__What is needed__
Starting at the first entry, print everything through the last exactly.

__Data for analysis__
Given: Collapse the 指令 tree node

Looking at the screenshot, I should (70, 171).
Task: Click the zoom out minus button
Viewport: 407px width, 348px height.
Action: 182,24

__Exercise answer__
Given: Collapse the 指令 tree node

Looking at the screenshot, I should (70, 171).
Task: Click the zoom out minus button
Viewport: 407px width, 348px height.
Action: 182,24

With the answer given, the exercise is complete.